Job:
Quote the lines below verbatim, preserving every character, space, and line break.
....
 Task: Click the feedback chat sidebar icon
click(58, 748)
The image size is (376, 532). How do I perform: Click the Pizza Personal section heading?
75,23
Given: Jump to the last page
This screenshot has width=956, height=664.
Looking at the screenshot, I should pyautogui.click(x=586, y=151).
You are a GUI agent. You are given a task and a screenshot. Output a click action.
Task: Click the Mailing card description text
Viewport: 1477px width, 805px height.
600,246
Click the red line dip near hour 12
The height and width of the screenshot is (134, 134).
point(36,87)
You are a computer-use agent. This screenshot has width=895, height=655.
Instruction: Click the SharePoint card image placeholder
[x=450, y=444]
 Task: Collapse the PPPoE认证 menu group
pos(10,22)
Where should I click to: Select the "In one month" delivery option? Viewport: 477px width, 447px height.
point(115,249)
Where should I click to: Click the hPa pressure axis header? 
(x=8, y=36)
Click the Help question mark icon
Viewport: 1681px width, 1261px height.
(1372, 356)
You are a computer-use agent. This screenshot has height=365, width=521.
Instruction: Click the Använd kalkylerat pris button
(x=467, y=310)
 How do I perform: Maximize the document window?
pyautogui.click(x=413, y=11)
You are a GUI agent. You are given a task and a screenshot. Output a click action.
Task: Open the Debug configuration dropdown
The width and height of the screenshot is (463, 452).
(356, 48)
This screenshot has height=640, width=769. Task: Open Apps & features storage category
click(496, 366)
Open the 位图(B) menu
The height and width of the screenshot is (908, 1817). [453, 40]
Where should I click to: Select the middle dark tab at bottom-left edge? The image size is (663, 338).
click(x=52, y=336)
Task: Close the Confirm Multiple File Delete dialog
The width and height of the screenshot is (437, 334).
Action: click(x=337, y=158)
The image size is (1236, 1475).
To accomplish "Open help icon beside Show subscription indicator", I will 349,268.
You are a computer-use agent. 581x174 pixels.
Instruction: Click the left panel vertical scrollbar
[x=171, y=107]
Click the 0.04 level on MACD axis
....
Exercise response:
 Task: Click the feedback chat sidebar icon
click(58, 748)
The image size is (376, 532). How do I perform: Click the Pizza Personal section heading?
75,23
Given: Jump to the last page
This screenshot has width=956, height=664.
Looking at the screenshot, I should pyautogui.click(x=586, y=151).
You are a GUI agent. You are given a task and a screenshot. Output a click action.
Task: Click the Mailing card description text
Viewport: 1477px width, 805px height.
600,246
Click the red line dip near hour 12
The height and width of the screenshot is (134, 134).
point(36,87)
You are a computer-use agent. This screenshot has width=895, height=655.
Instruction: Click the SharePoint card image placeholder
[x=450, y=444]
 Task: Collapse the PPPoE认证 menu group
pos(10,22)
Where should I click to: Select the "In one month" delivery option? Viewport: 477px width, 447px height.
point(115,249)
Where should I click to: Click the hPa pressure axis header? 
(x=8, y=36)
Click the Help question mark icon
Viewport: 1681px width, 1261px height.
(1372, 356)
You are a computer-use agent. This screenshot has height=365, width=521.
Instruction: Click the Använd kalkylerat pris button
(x=467, y=310)
 How do I perform: Maximize the document window?
pyautogui.click(x=413, y=11)
You are a GUI agent. You are given a task and a screenshot. Output a click action.
Task: Open the Debug configuration dropdown
The width and height of the screenshot is (463, 452).
(356, 48)
This screenshot has height=640, width=769. Task: Open Apps & features storage category
click(496, 366)
Open the 位图(B) menu
The height and width of the screenshot is (908, 1817). [453, 40]
Where should I click to: Select the middle dark tab at bottom-left edge? The image size is (663, 338).
click(x=52, y=336)
Task: Close the Confirm Multiple File Delete dialog
The width and height of the screenshot is (437, 334).
Action: click(x=337, y=158)
The image size is (1236, 1475).
To accomplish "Open help icon beside Show subscription indicator", I will 349,268.
You are a computer-use agent. 581x174 pixels.
Instruction: Click the left panel vertical scrollbar
[x=171, y=107]
Click the 0.04 level on MACD axis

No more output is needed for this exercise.